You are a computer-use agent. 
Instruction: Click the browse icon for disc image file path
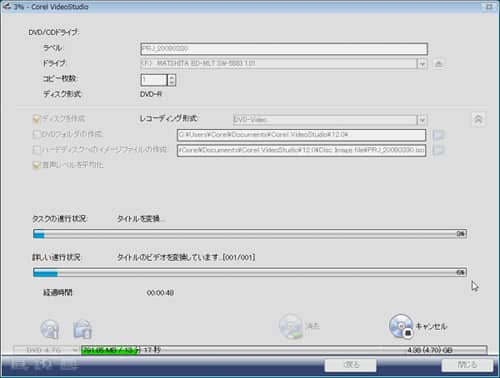coord(438,150)
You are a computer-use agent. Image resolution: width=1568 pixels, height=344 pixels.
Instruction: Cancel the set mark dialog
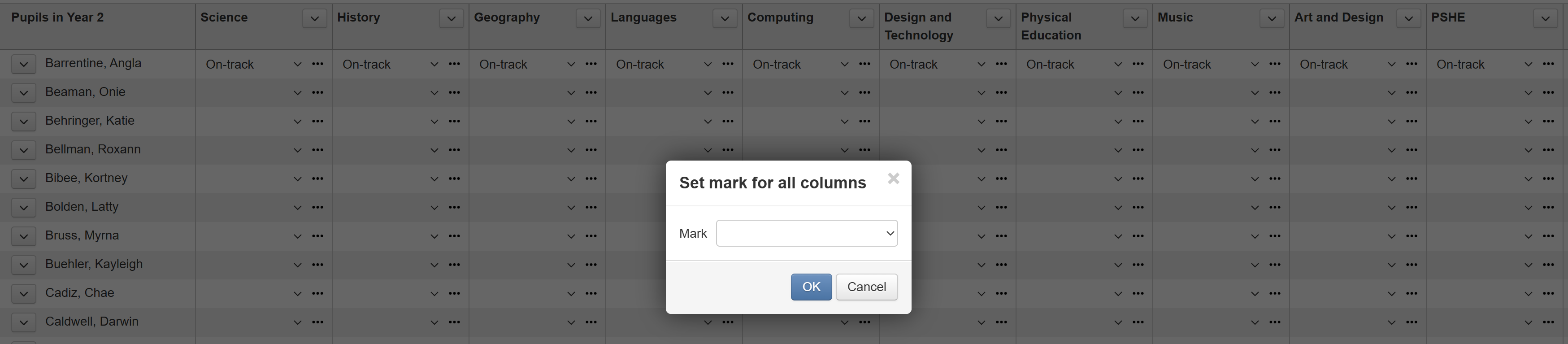coord(866,287)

*****

Please render the lines of the entries above as a Markdown table with the columns "No." and "Text", giving each line a row number and omitting blank lines and the pictures.

| No. | Text |
|---|---|
| 1 | You are a computer-use agent.  |
| 2 | Instruction: Click the browse icon for disc image file path |
| 3 | coord(438,150) |
| 4 | You are a computer-use agent. Image resolution: width=1568 pixels, height=344 pixels. |
| 5 | Instruction: Cancel the set mark dialog |
| 6 | coord(866,287) |